Dear Hiring Manager,
The hardest part of product is deciding what not to build, and it is the decision I am most disciplined about. At Pennant Software I killed a feature half the company wanted in order to fix the activation problem that was actually capping our growth, and revenue followed. Choosing the few things that move the metric and shipping them is the work I would bring to your team.
Product management is judged on outcomes, not output, so I anchor everything to the metric that matters and the customer behind it. I dig into research and data to find the real problem rather than the loudest request, I prioritise ruthlessly with clear reasoning so the team understands the why, and I work shoulder to shoulder with design and engineering rather than throwing requirements over a wall.

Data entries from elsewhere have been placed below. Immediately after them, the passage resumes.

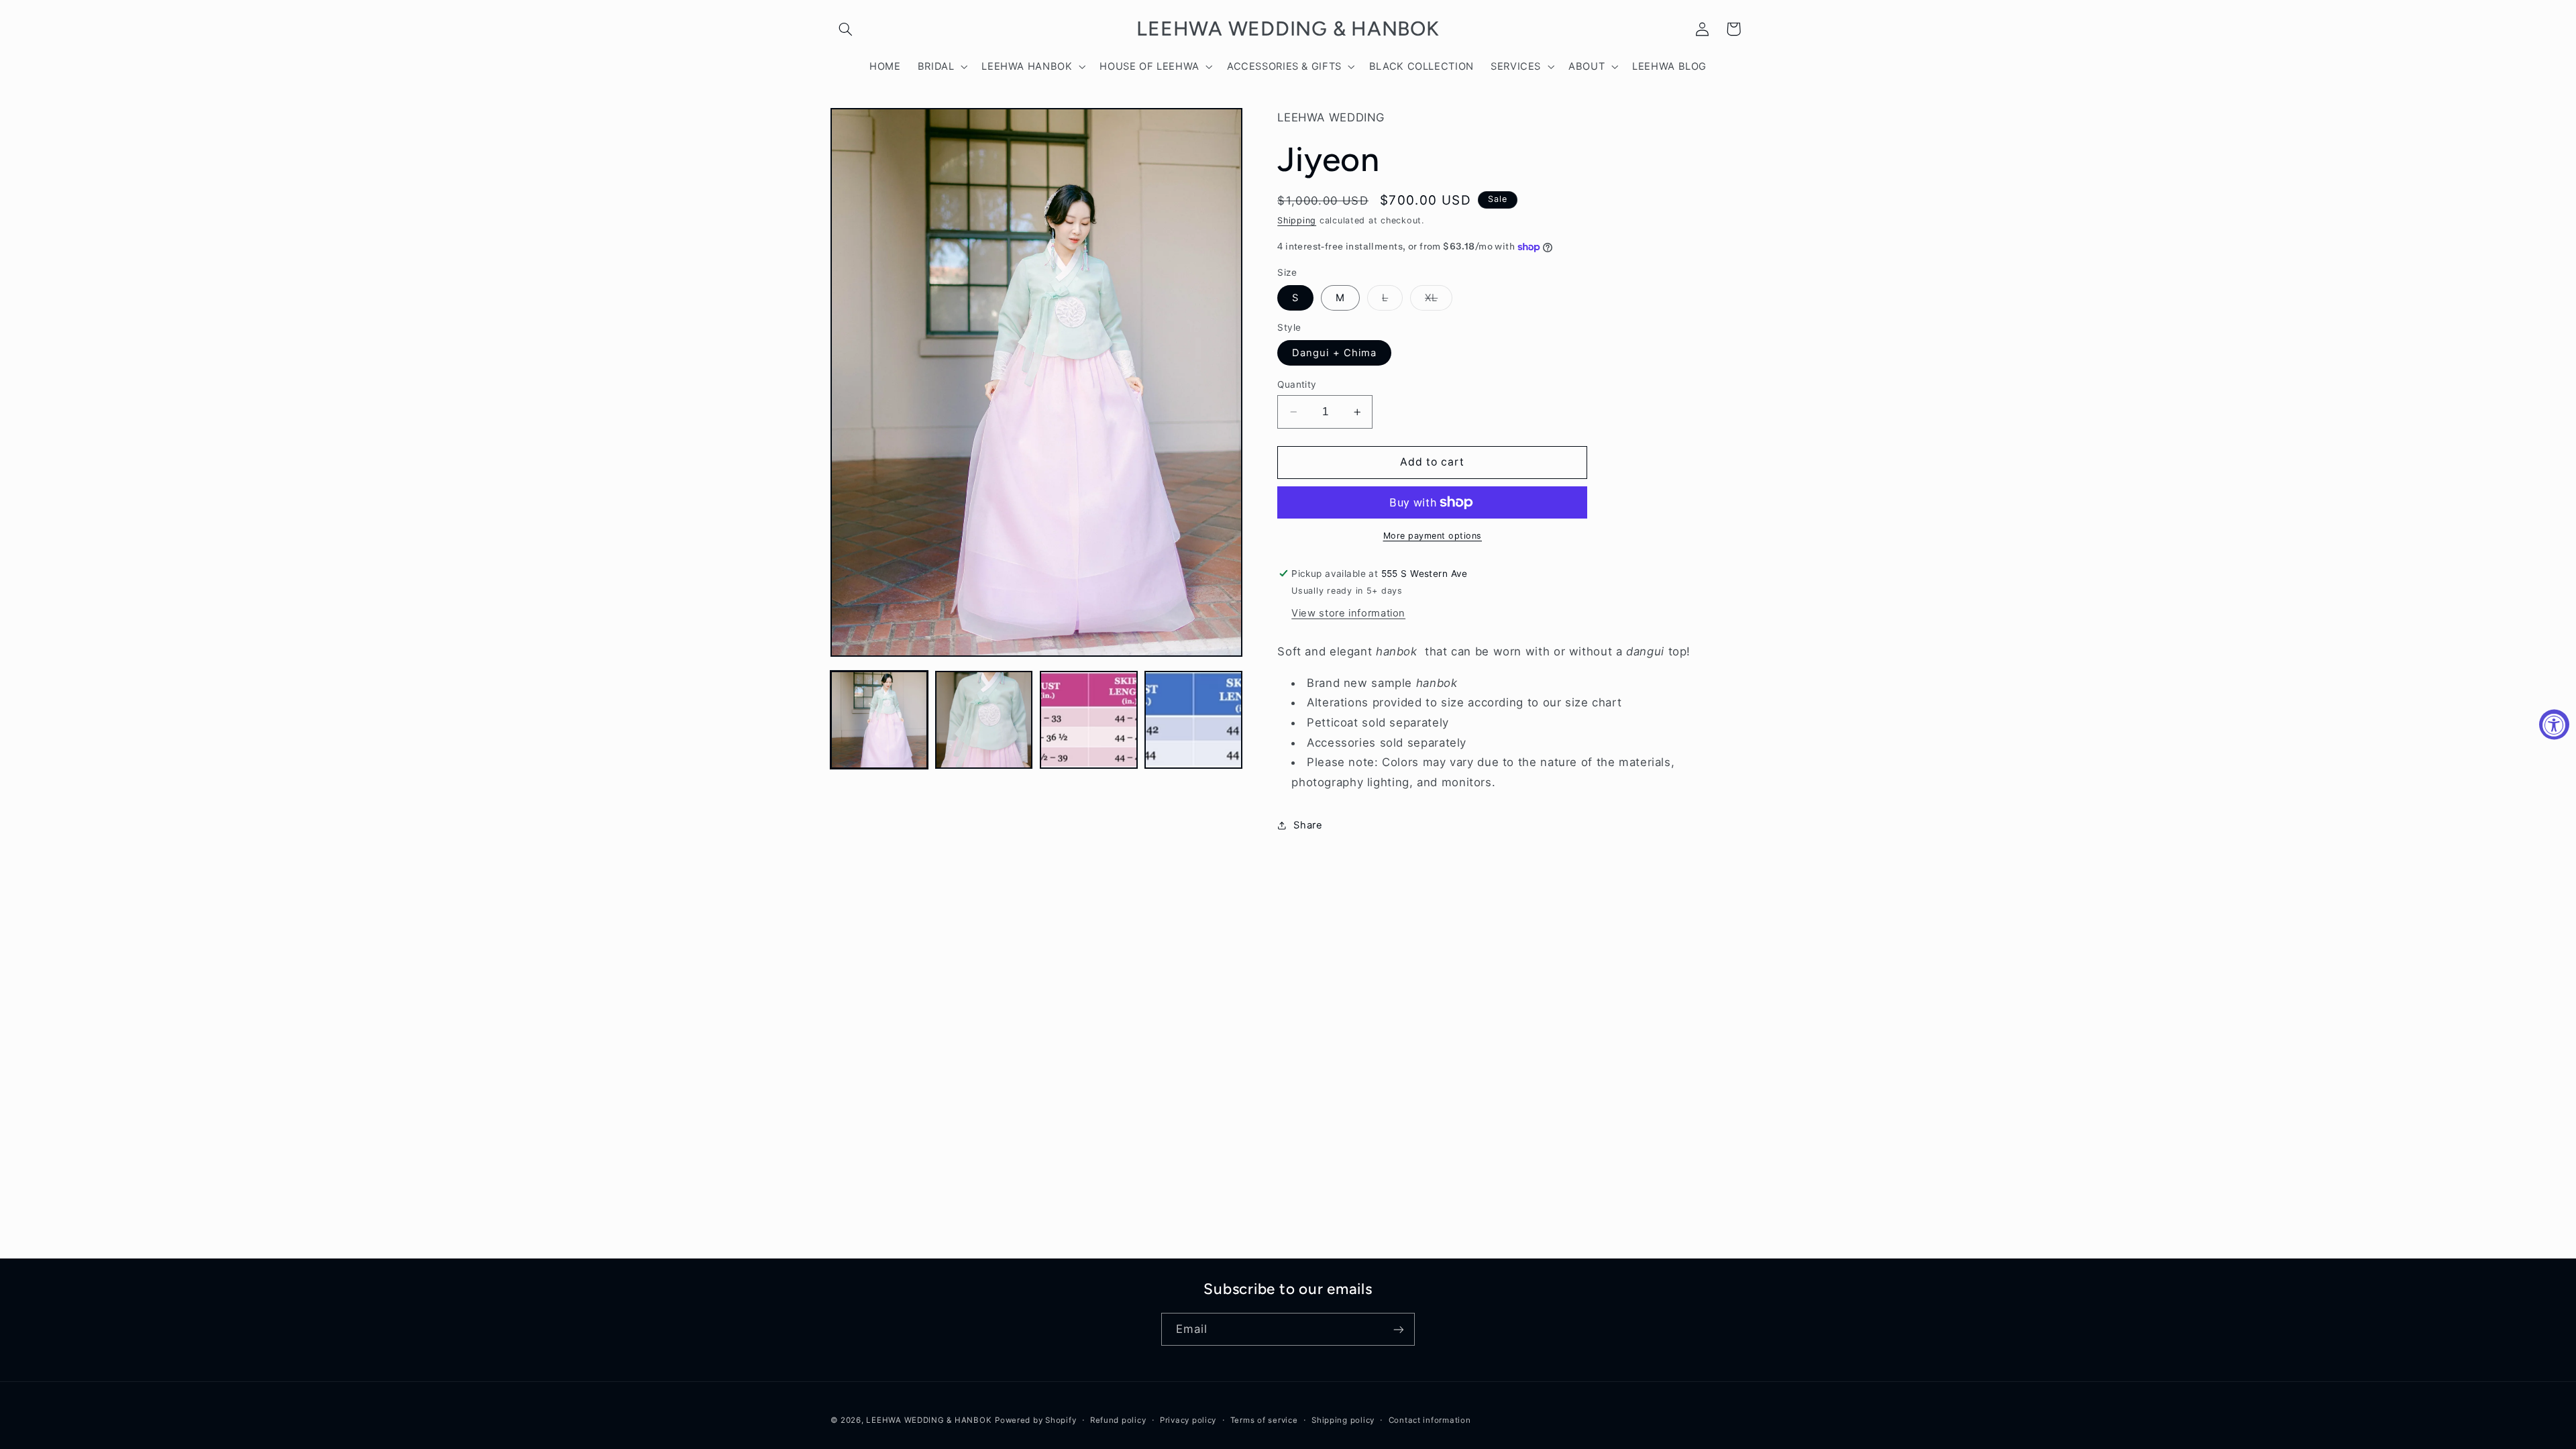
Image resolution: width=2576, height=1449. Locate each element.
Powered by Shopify (1035, 1420)
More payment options (1433, 536)
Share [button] (1307, 825)
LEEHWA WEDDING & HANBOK (928, 1420)
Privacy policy (1188, 1420)
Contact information (1430, 1420)
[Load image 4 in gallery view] (1193, 720)
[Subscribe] (1398, 1329)
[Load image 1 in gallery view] (879, 720)
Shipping (1296, 220)
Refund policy (1118, 1420)
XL (1438, 301)
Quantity (1296, 384)
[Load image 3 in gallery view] (1089, 720)
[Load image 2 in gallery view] (984, 720)
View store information (1348, 613)
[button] (845, 28)
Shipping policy (1343, 1420)
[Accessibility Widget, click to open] (2554, 725)
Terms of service (1264, 1420)
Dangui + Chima (1334, 353)
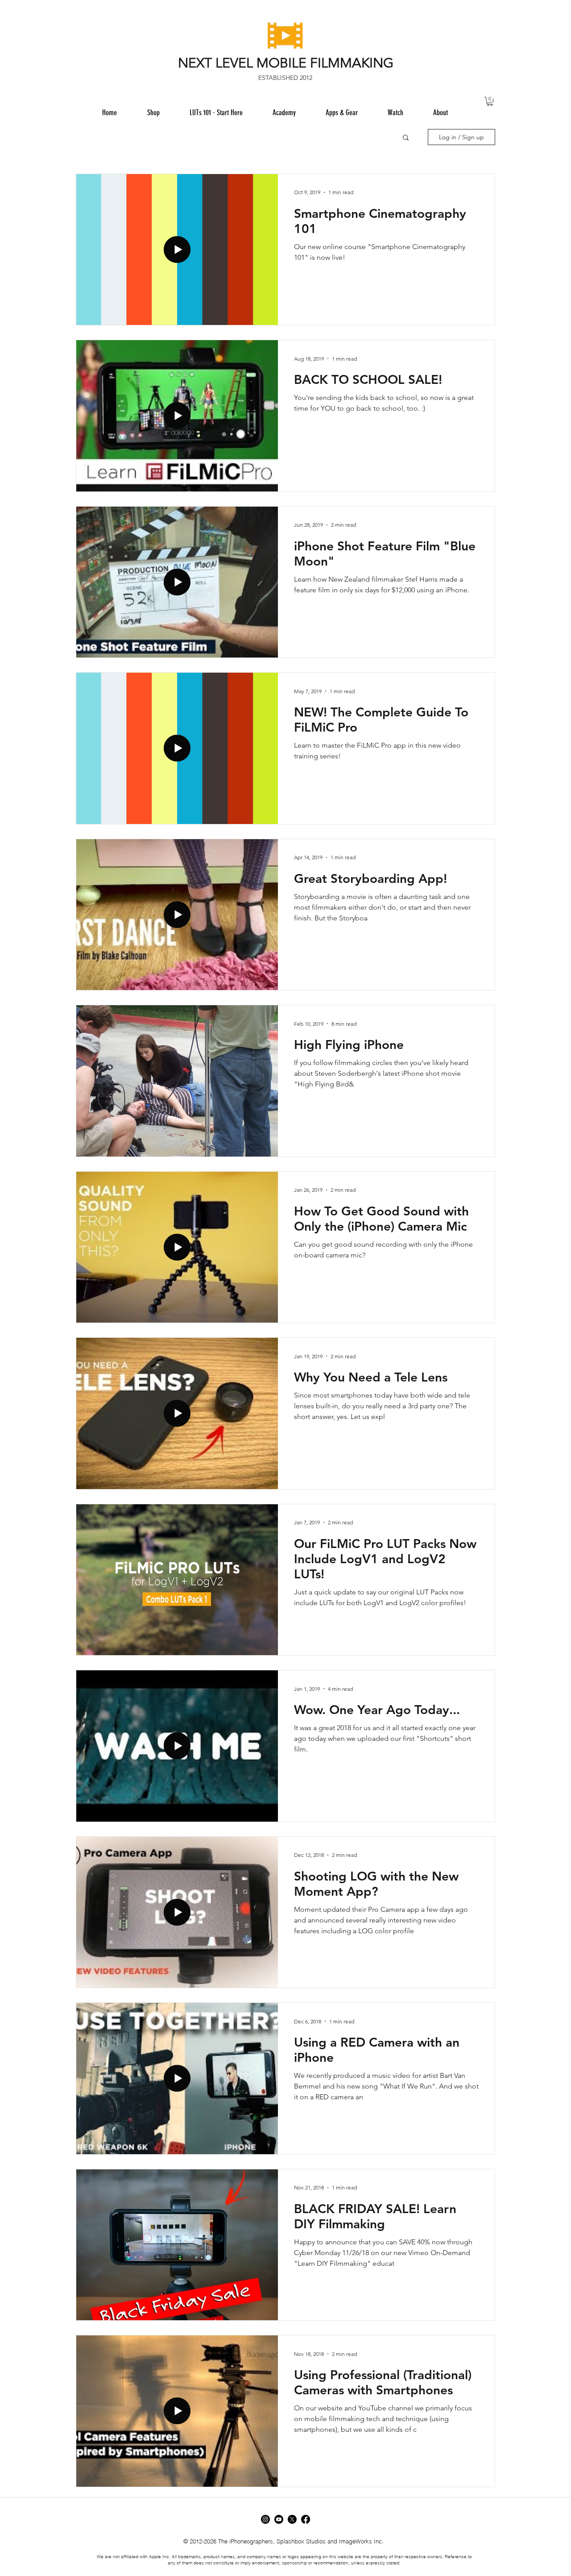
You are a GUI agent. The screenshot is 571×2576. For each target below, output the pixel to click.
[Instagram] (265, 2519)
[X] (292, 2519)
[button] (341, 112)
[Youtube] (278, 2519)
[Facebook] (305, 2519)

I would rather ship three things that move the needle than thirty that decorate the changelog.
At Pennant Software I owned the activation metric for our self serve product. After research showed new users stalling before reaching value, I deprioritised a much requested integrations project and focused the team on a guided setup experience instead. Activation rose from 41 percent to 63 percent over two quarters, which lifted trial to paid conversion by 12 percent and became the team's clearest growth lever.
Your advert mentions owning a core part of the product through its next growth phase, which is the scope I am looking for. I would welcome a conversation about how I would identify and sequence the highest leverage problems. Are you open to a short call?